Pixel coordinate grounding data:
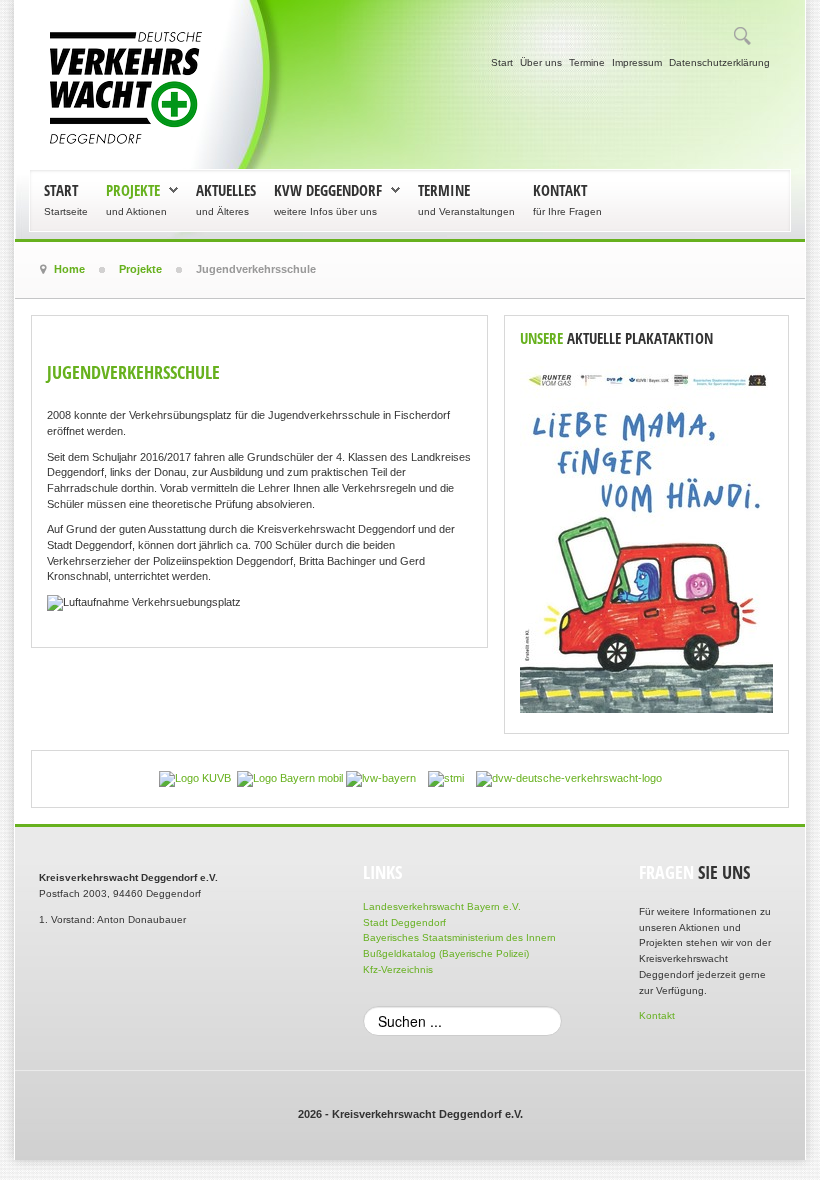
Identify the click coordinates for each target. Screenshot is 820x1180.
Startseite (66, 211)
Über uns (541, 62)
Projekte (133, 190)
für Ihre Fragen (567, 211)
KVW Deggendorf (328, 190)
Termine (587, 62)
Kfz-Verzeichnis (398, 969)
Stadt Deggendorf (404, 922)
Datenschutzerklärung (719, 62)
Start (502, 62)
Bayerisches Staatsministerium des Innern (459, 937)
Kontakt (560, 190)
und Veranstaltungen (466, 211)
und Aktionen (136, 211)
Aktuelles (226, 190)
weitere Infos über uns (325, 211)
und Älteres (222, 211)
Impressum (637, 62)
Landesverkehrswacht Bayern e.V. (442, 906)
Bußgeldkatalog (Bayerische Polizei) (446, 953)
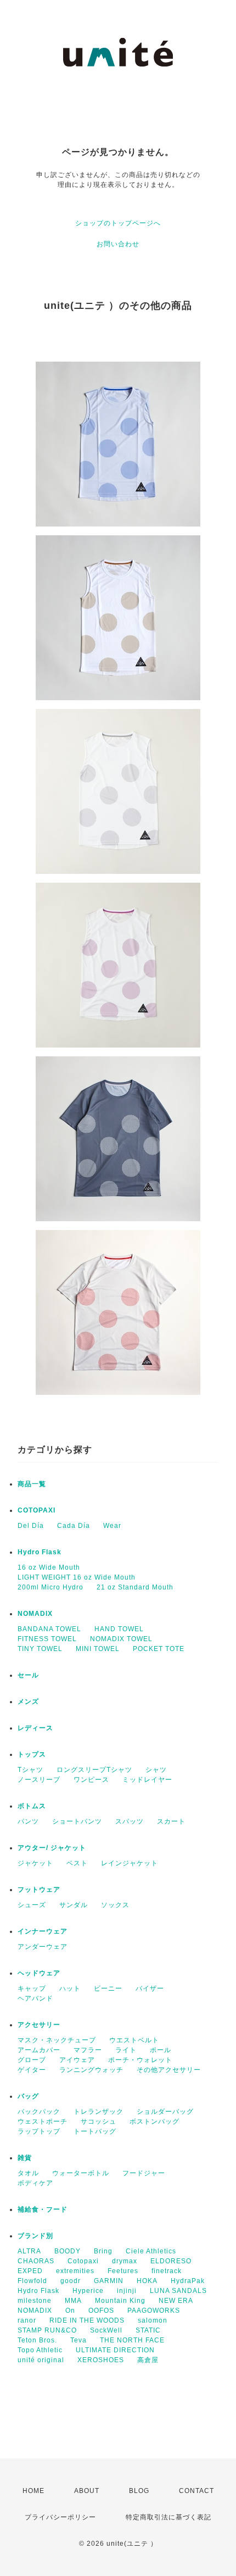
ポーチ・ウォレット (140, 2060)
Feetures (123, 2271)
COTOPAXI (36, 1510)
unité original (41, 2360)
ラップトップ (39, 2131)
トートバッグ (95, 2131)
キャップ (32, 1988)
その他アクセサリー (169, 2070)
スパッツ (129, 1821)
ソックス (115, 1905)
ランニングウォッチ (91, 2070)
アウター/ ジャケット (52, 1848)
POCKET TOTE (158, 1649)
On (70, 2310)
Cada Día (73, 1526)
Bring (103, 2251)
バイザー (150, 1988)
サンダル (73, 1905)
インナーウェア (43, 1931)
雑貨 (25, 2158)
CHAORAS (36, 2261)
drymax (124, 2261)
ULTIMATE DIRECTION (115, 2350)
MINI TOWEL (98, 1649)
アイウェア (77, 2060)
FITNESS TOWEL (47, 1639)
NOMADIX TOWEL (121, 1639)
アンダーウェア (43, 1947)
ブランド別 (35, 2236)
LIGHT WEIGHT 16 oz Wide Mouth (77, 1577)
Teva (78, 2340)
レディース (35, 1728)
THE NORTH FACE (132, 2340)
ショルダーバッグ (165, 2111)
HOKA (147, 2281)
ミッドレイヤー (147, 1779)
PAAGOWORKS (153, 2310)
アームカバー (39, 2050)
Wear (112, 1526)
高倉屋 (148, 2360)
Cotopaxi (83, 2261)
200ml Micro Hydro (50, 1587)
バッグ (28, 2096)
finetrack (166, 2271)
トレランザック (98, 2111)
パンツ (28, 1821)
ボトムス (32, 1806)
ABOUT (86, 2491)
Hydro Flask (39, 1552)
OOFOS (101, 2310)
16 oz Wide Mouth (49, 1567)
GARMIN (108, 2281)
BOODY (67, 2251)
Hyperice (88, 2291)
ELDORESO (171, 2261)
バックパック (39, 2111)
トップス (32, 1754)
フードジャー (143, 2173)
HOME (33, 2491)
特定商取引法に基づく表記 (168, 2517)
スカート (171, 1821)
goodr (70, 2281)
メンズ (28, 1701)
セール (28, 1675)
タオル (28, 2173)
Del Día (31, 1526)
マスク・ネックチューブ (57, 2040)
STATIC (148, 2330)
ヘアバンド (35, 1998)
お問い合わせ (118, 244)
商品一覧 (32, 1484)
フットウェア (39, 1889)
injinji (127, 2291)
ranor (27, 2320)
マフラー (88, 2050)
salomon (152, 2320)
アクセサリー (39, 2025)
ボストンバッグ (154, 2121)
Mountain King (120, 2300)
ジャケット (35, 1863)
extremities (75, 2271)
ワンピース (91, 1779)
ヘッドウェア (39, 1973)
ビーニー (108, 1988)
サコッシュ (98, 2121)
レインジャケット (129, 1863)
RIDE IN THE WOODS (87, 2320)
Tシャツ (30, 1770)
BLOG (139, 2491)
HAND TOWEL (119, 1629)
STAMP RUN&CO (47, 2330)
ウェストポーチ (43, 2121)
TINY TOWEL (40, 1649)
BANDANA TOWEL (49, 1629)
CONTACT (196, 2491)
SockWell (106, 2330)
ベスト (77, 1863)
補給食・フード (43, 2209)
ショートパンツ (77, 1821)
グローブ (32, 2060)
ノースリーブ (39, 1779)
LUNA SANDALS (178, 2291)
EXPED (30, 2271)
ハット (70, 1988)
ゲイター (32, 2070)
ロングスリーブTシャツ (94, 1770)
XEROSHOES (100, 2360)
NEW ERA (176, 2300)
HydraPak (188, 2281)
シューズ (32, 1905)
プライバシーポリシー (60, 2517)
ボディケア (35, 2183)
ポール (160, 2050)
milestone (35, 2300)
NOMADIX (35, 1613)
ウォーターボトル (80, 2173)
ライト (126, 2050)
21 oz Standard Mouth (135, 1587)
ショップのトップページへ (118, 223)
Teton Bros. (37, 2340)
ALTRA (29, 2251)
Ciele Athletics (151, 2251)
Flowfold (32, 2281)
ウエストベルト (134, 2040)
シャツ (156, 1770)
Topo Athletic (40, 2350)
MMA (73, 2300)
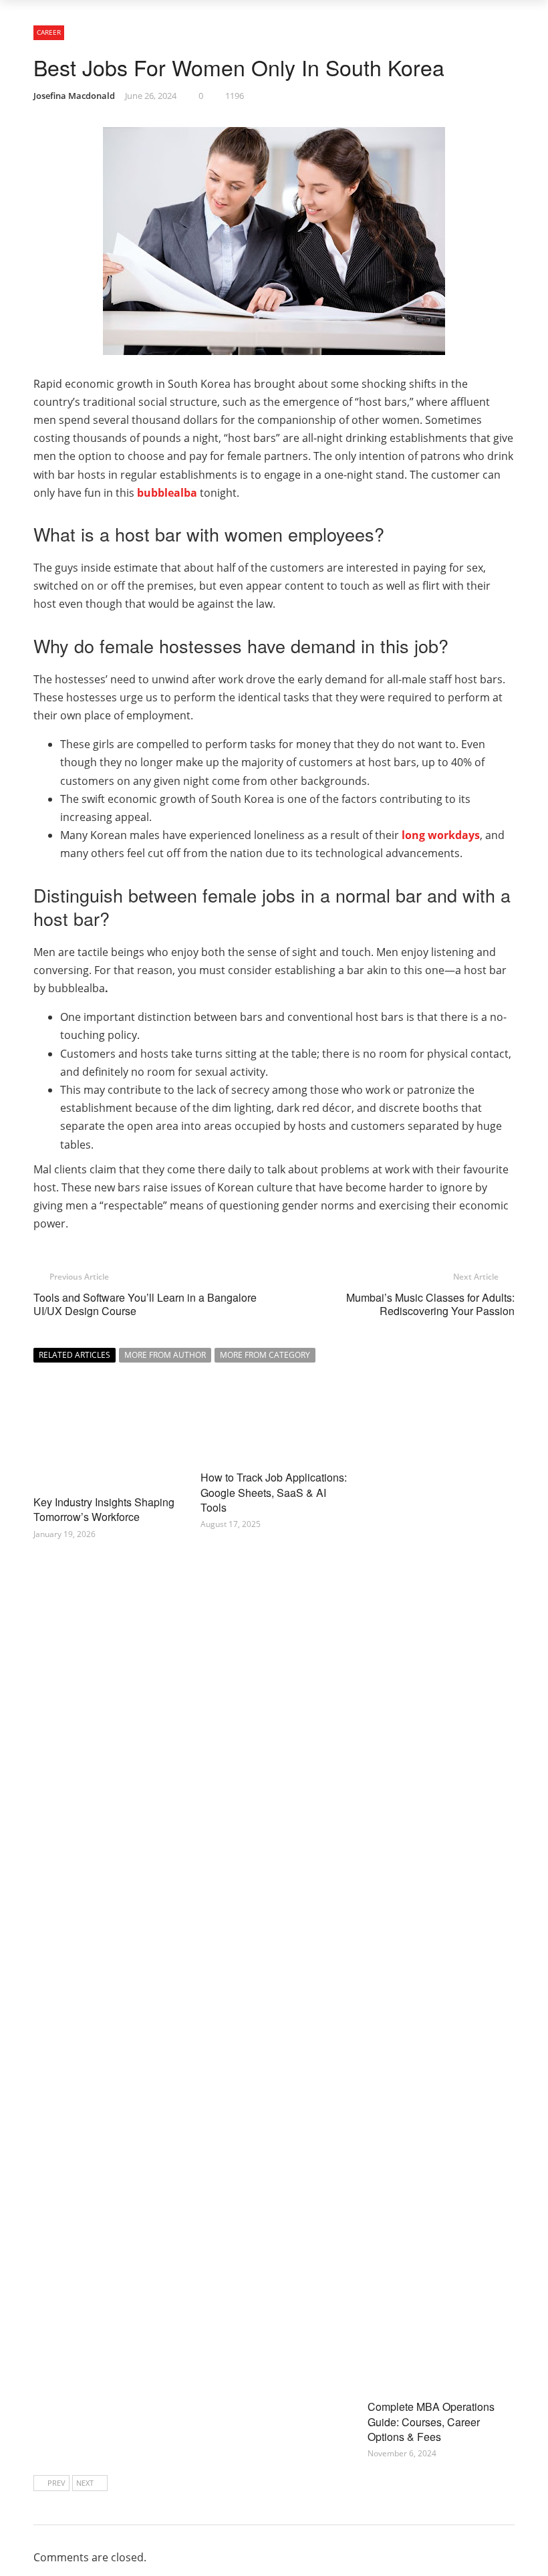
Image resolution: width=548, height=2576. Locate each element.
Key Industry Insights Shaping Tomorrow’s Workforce (103, 1509)
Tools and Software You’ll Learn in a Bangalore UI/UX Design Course (145, 1304)
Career (49, 32)
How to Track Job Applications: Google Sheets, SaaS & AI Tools (273, 1492)
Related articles (74, 1355)
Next (85, 2483)
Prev (56, 2483)
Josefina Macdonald (74, 96)
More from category (265, 1355)
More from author (165, 1355)
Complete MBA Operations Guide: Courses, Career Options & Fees (431, 2421)
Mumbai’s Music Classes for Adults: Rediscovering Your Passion (430, 1304)
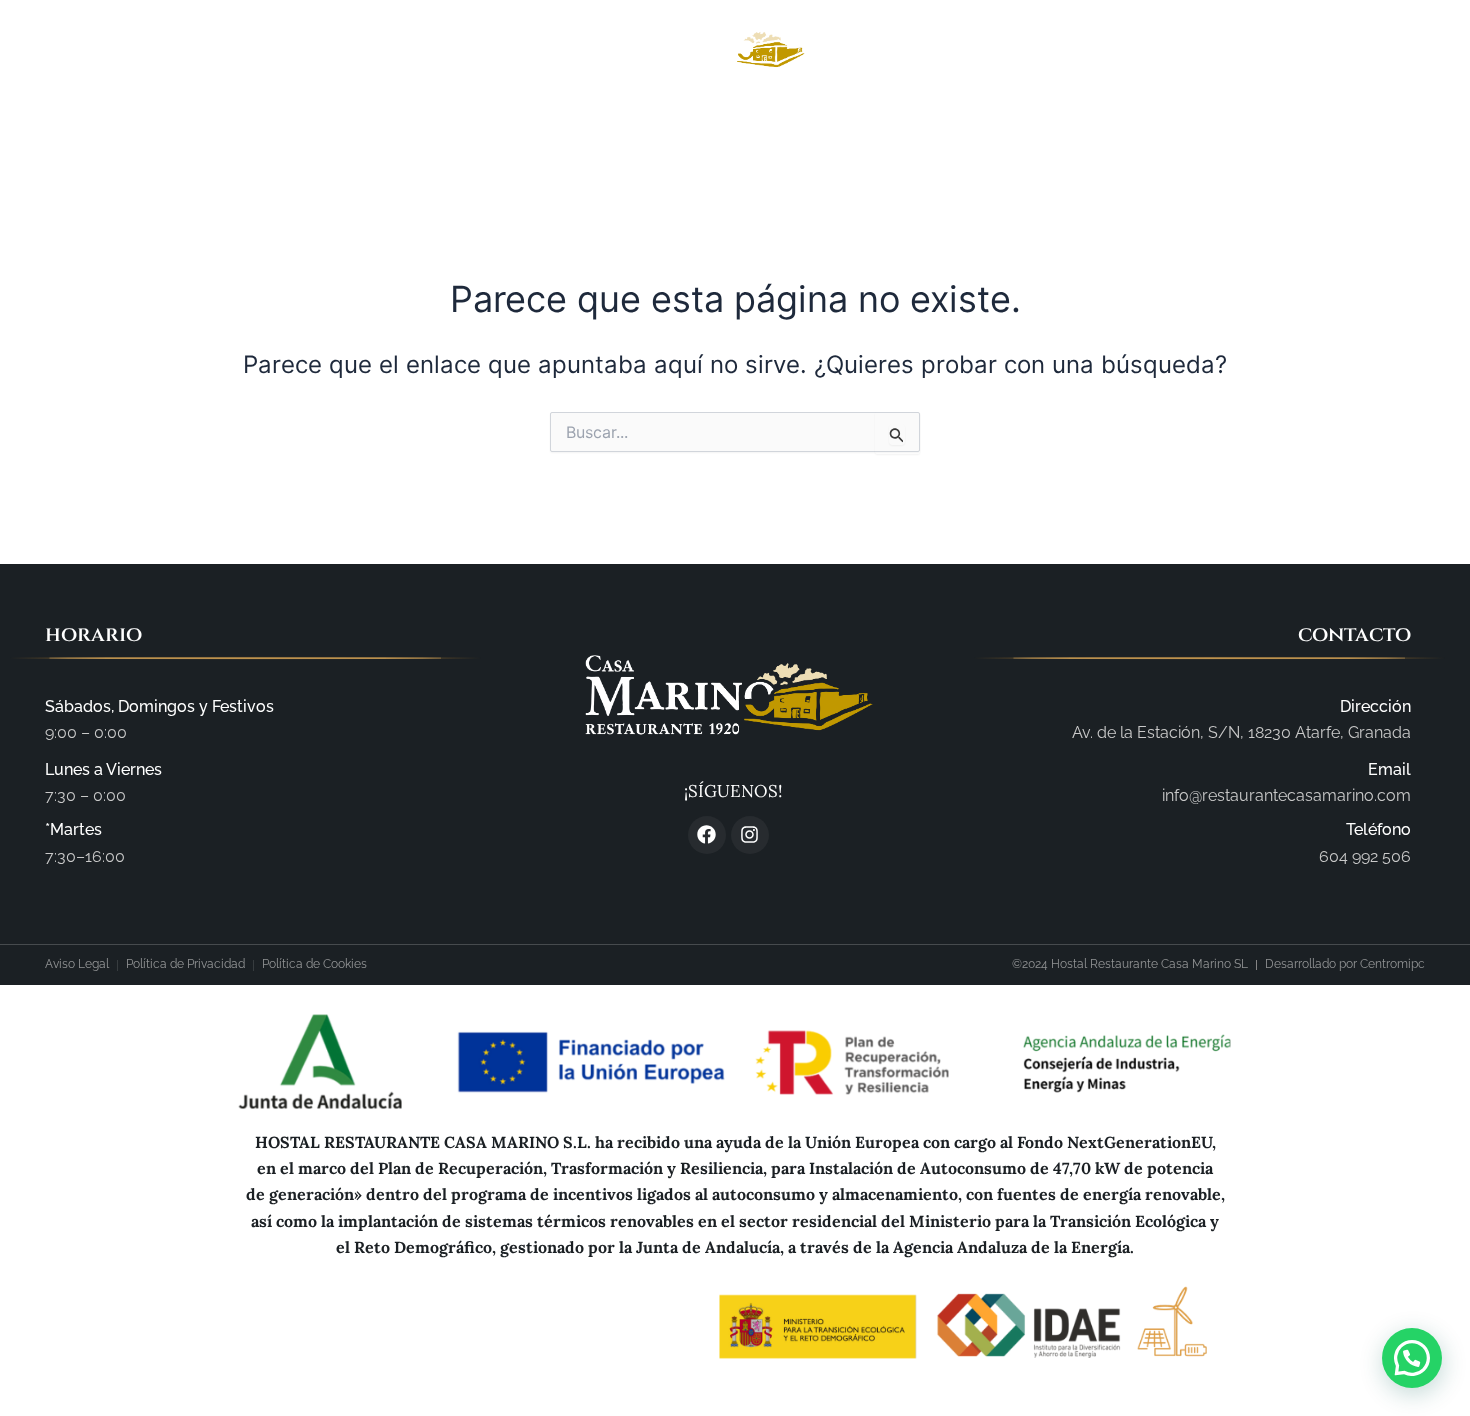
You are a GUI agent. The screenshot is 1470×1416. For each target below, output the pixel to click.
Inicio (360, 132)
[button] (1412, 1358)
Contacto (1092, 132)
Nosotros (465, 132)
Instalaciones (605, 132)
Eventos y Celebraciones (903, 132)
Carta (731, 132)
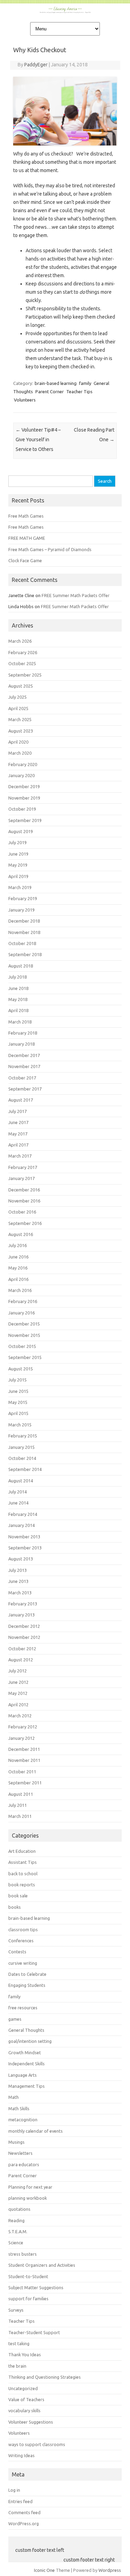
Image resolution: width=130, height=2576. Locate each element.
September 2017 (25, 1088)
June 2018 (18, 988)
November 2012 (24, 1637)
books (14, 1907)
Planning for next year (30, 2187)
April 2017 (18, 1144)
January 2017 (21, 1178)
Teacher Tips (79, 391)
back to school (22, 1873)
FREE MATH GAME (26, 538)
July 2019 (17, 842)
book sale (18, 1895)
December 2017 (24, 1055)
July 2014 (17, 1491)
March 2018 (20, 1021)
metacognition (22, 2119)
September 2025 (25, 674)
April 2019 (18, 876)
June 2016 (18, 1256)
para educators (23, 2164)
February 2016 (22, 1301)
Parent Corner (49, 391)
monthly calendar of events (35, 2131)
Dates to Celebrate (27, 1974)
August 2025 (20, 685)
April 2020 (18, 741)
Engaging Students (26, 1985)
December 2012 (24, 1626)
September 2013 (25, 1547)
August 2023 (20, 730)
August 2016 (20, 1234)
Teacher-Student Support (34, 2332)
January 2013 (21, 1614)
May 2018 (17, 999)
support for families (28, 2298)
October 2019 (22, 808)
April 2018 (18, 1010)
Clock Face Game (25, 560)
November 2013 (24, 1536)
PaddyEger (35, 64)
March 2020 (20, 753)
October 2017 (22, 1077)
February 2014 (22, 1514)
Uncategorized (23, 2388)
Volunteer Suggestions (30, 2421)
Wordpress (109, 2570)
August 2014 (20, 1480)
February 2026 (22, 652)
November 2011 (24, 1760)
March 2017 (20, 1155)
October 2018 (22, 943)
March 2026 (20, 641)
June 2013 (18, 1581)
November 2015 (24, 1335)
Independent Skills (26, 2063)
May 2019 (17, 864)
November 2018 (24, 932)
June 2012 (18, 1682)
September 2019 (25, 820)
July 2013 (17, 1570)
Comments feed (24, 2512)
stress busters (22, 2254)
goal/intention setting (30, 2041)
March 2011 (20, 1816)
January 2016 (21, 1312)
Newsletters (20, 2153)
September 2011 (25, 1782)
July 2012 (17, 1670)
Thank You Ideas (24, 2354)
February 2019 (22, 898)
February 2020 (22, 764)
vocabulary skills (24, 2410)
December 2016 (24, 1189)
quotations (19, 2209)
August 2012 (20, 1659)
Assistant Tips (22, 1862)
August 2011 (20, 1794)
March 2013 (20, 1592)
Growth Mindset (24, 2052)
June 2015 (18, 1391)
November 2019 (24, 797)
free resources (22, 2007)
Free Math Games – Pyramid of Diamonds (50, 549)
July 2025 (17, 697)
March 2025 (20, 719)
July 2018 (17, 976)
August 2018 (20, 965)
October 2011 (22, 1771)
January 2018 (21, 1043)
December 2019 (24, 786)
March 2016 (20, 1290)
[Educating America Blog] (65, 11)
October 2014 (22, 1458)
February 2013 (22, 1603)
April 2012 (18, 1704)
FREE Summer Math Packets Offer (76, 595)
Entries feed (20, 2501)
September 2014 (25, 1469)
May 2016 (17, 1267)
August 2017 (20, 1099)
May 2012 (17, 1693)
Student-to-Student (28, 2276)
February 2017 (22, 1167)
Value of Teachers (26, 2399)
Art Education (22, 1851)
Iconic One (44, 2570)
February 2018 (22, 1032)
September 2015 (25, 1357)
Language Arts (22, 2075)
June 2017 (18, 1122)
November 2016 (24, 1200)
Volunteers (25, 399)
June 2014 (18, 1502)
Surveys (16, 2310)
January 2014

● Task directions:
Would you please return all lines of the data that include the word "Wide"?

● Result for this exercise:
LIGHT WEIGHT 16 oz Wide Mouth (77, 1577)
16 oz Wide Mouth (49, 1567)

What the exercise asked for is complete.